Zeus or Jupiter: King of the Gods
Some semblance of order was imposed on the Greek gods of Mount Olympus by Zeus (pronounced: zoose), the King of the Gods. He was the youngest brother of three sons that sprang from the union of Cronus and Rhea. The older brothers, Hades and Poseidon were swallowed by their father because there had been a prediction that Cronus would be overthrown by one of his sons. (Some myths report that Cronus also ate the sisters of Zeus.)

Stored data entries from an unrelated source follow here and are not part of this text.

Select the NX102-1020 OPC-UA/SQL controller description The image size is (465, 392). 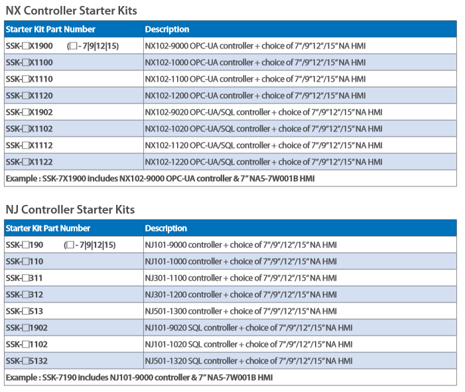coord(263,129)
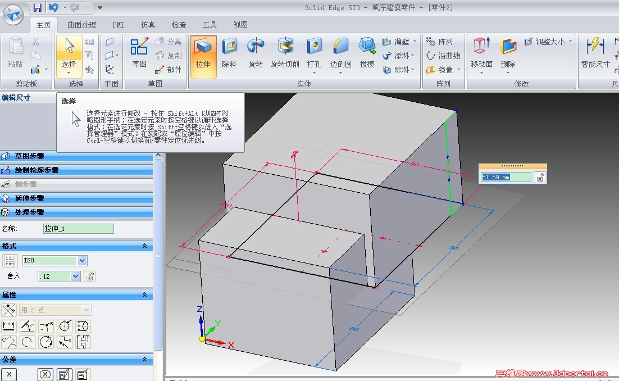Image resolution: width=619 pixels, height=381 pixels.
Task: Click the 除料 cutout tool icon
Action: coord(229,47)
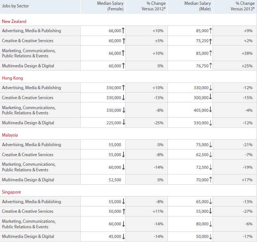Click the down arrow beside 225,000
The width and height of the screenshot is (257, 242).
(124, 122)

Rhea, getting tired of seeing her sons eaten by her husband, gave Cronus a bunch of rocks wrapped in a blanket, which he cheerlessly consumed thinking it was Zeus. Meanwhile, Rhea hid Zeus away on the island of Crete where he was raised by a goat. When he came of age, Zeus confronted his father and caused him vomit up his brothers who, being immortal, were not dead. Cronus was then banished to Tartarus, a cold, dark, place. Then the gods including the sisters of Zeus, Demeter, Hestia, and Hera fought a war with the titans, overthrowing the existing order. The titans were the sons and daughters of Uranus and Gaia. The titans were allied with the giants and cyclopses and some hundred-handed creatures. All were defeated by the gods and many also banished to Tartarus.
Zeus split the world with his brothers. He made Hades king of the underworld. Poseidon became the God of the sea. Zeus reserved for himself the sky and dominion over all the other gods. Zeus married Hera and settled in as King. He was involved directly or indirectly in much of the happenings on Mount Olympus. He was not a faithful husband and was father to many mortals and immortals, including Athena - goddess of wisdom - and Apollo - the sun god.
The biggest planet in the solar system was named for Zeus, in his Roman persona, Jupiter or Jove (from whence we get the oath, "by Jove").